Whilst that final comment is the one that stands out. Just how many papers does a good postdoc have in 8 years? And I think you’ll find its 7 years. The first comment is the one which really annoys me.  The two pieces of work I am most proud of during my academic career were to develop and adapt existing methodologies to novel applications in order to answer questions for someone else’s project. In each case I was third author on the paper in question. Being third author on these papers is understandable, but to have my best work overlooked because I wasn’t first author is heart-breaking. Judging someone’s research output solely on papers where they are a lead author is crazy. We do the best work as academics when we work together, with people of different expertise and different skills, but this is being discouraged by a proportion of the community who are not willing to give proper credit to collaborative working**. As the situation currently stands I would honestly advise new postdocs to think twice before helping out on other people’s projects.

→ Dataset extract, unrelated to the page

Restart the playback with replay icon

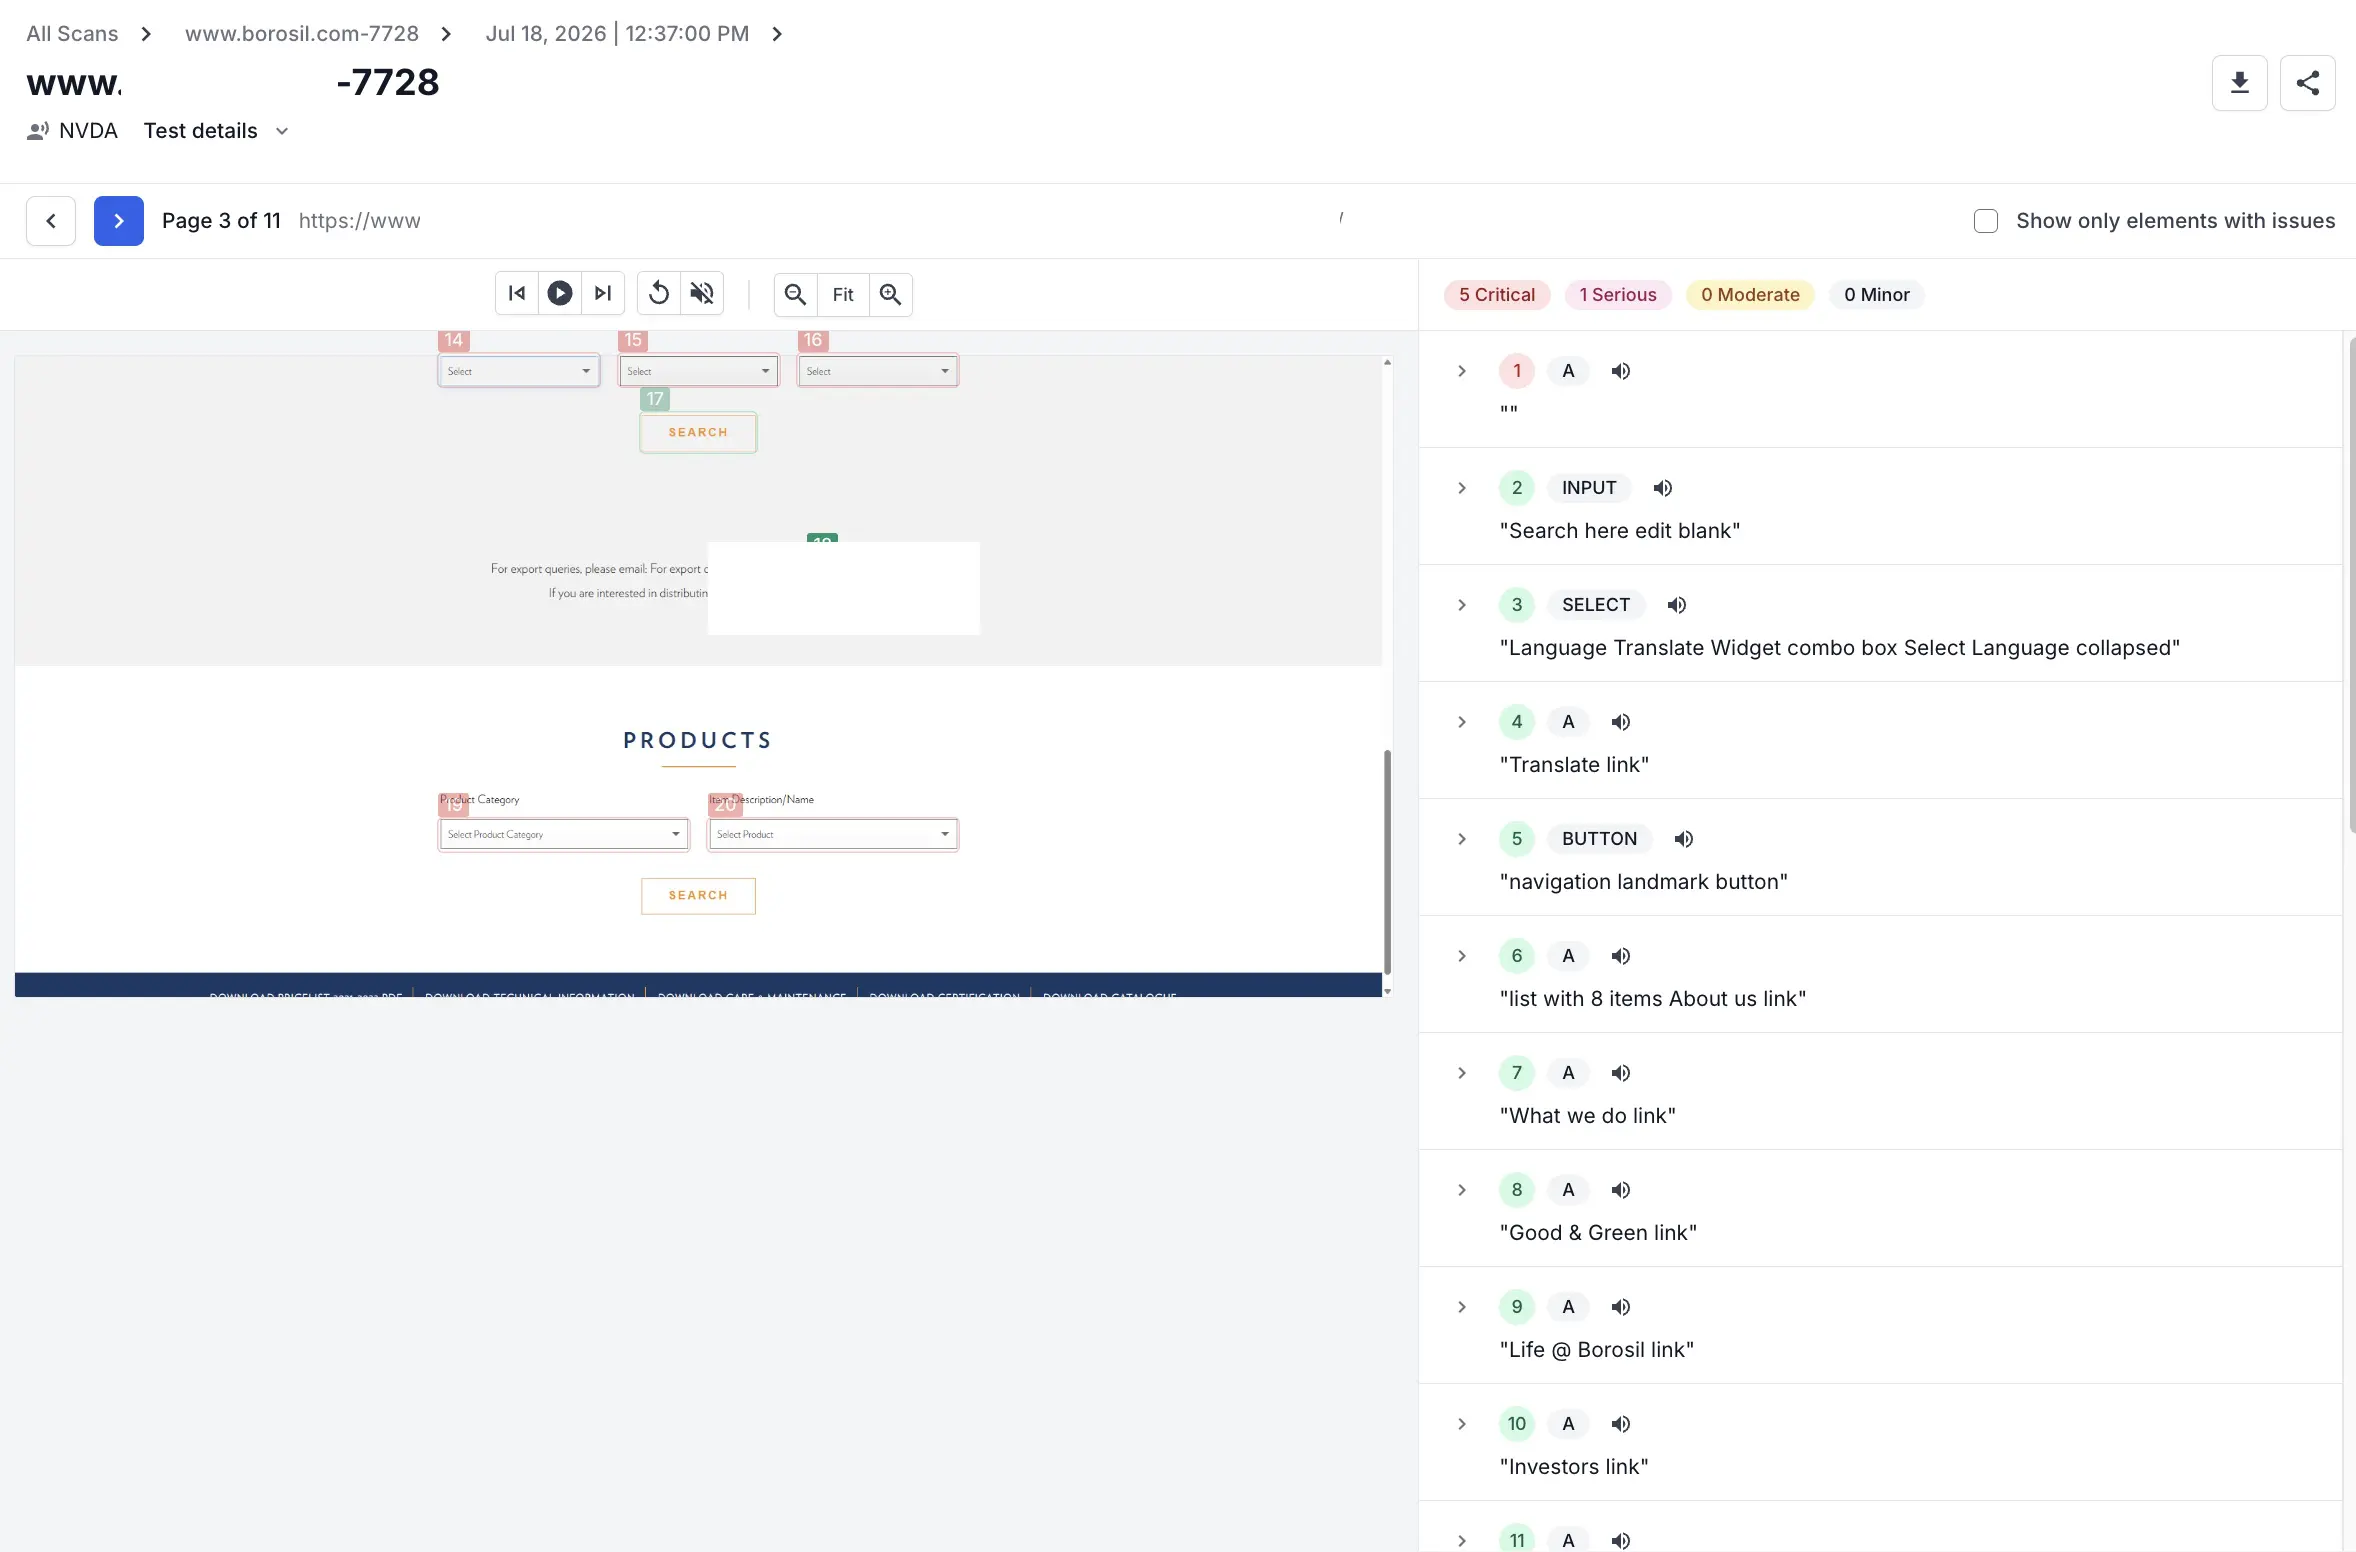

My personal circumstances (a young family & elderly relatives) mean I can’t travel the country and/or world to find career progression, and why should I have to? My young family also mean I’m no longer willing to do the four-hour round-trip commute (that I’ve done for 7 years) and see out my current contract whilst blindly hoping things will change, when I have no evidence that they will. So I’m taking positive action to change my life. I’ve handed in my notice and am moving to a career where my skills in communication and enthusiasm for science are valued (another problem with academia). In September I start on a PGCE course to be a science teacher, and I’m really excited about the challenges ahead and my new career (see next post).

Update:

I’ve had a couple of comments (not via the comments section) suggesting there is more to being shortlisted for lectureships than having a decent research publication record. Whilst this is undoubtedly true, I have always been advised by *the great and good* otherwise. And besides, I do pretty well in this regard anyway; I have extensive public communication projects including working with The BBCnational newspapersmagazines and have done school and pub talks. I also have undergraduate lecturing experience (one lecture/year over last five years) which has excellent student feedback. I have requested further lecturing experience and formal training in my current post but was told this wasn’t available to postdocs, only to lecturers. Yet again a case of needing formal training to get a lectureship but not being able to get a lectureship without the formal training. I would honestly like to be the academic all-rounder with research, teaching and public communication all playing a part of my career. However I am repeatedly told that only my research output will count towards getting a job and thus I have concentrated on this in my professional life, and this post.

Footnotes:

* I do have one suggestion for improving REF. Instead of assessing the output of individual researchers, assess the output of universities and departments. When a researcher moves from one university to another their work should count towards the output of the university where that research was carried out. This would incentivise universities to invest in potential rather than past performance.

** REF gives no credit for collaborative working either, with each publication only being allowed to be credited to one researcher.  If two researchers have worked together on a project, only one of them can take credit for it. My idea to tie work to universities rather than individuals would also help with this and wouldn’t discourage academic collaboration within a department/university.